Modulating internal transition kinetics in responsive macromolecules by collective crowding
Upayan Baul, Nils Goeth, Michael Bley, and Joachim Dzubiella

TL;DR
This study investigates how collective crowding influences the transition kinetics of responsive macromolecules, demonstrating that crowding can significantly modulate switch transition times through a combined theoretical and simulation approach.
Contribution
It introduces a model of responsive colloids with internal size degrees of freedom and derives an exponential scaling law to predict crowding effects on transition kinetics.
Findings
Transition times can be tuned over one order of magnitude by crowding.
An exponential scaling law accurately predicts the effects of crowding.

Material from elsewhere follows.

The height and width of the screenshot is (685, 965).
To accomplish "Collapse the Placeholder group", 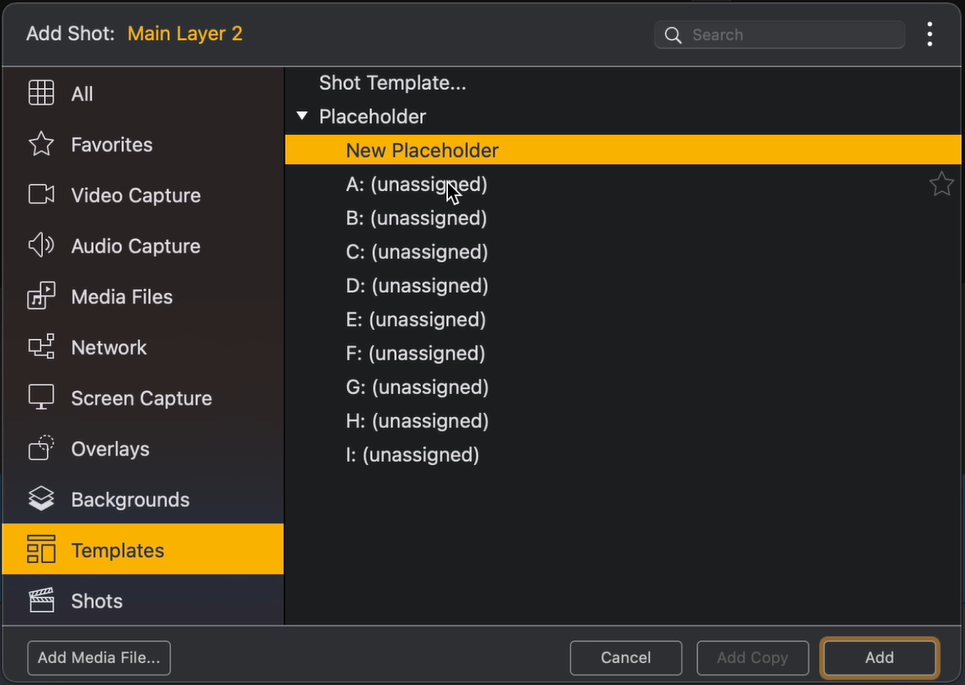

Simulations agree well with theoretical predictions.
Abstract
Packing and crowding are used in biology as mechanisms to (self-)regulate internal molecular or cellular processes based on collective signalling. Here, we study how the transition kinetics of an internal switch of responsive macromolecules is modified collectively by their spatial packing. We employ Brownian dynamics simulations of a model of responsive colloids (RCs), in which an explicit internal degree of freedom, here, the particle size, moving in a bimodal energy landscape responds self-consistently to the density fluctuations of the crowded environment. We demonstrate that populations and transition times for the two-state switching kinetics can be tuned over one order of magnitude by self-crowding. An exponential scaling law derived from a combination of Kramers' and liquid state perturbation theory is in very good agreement with the simulations.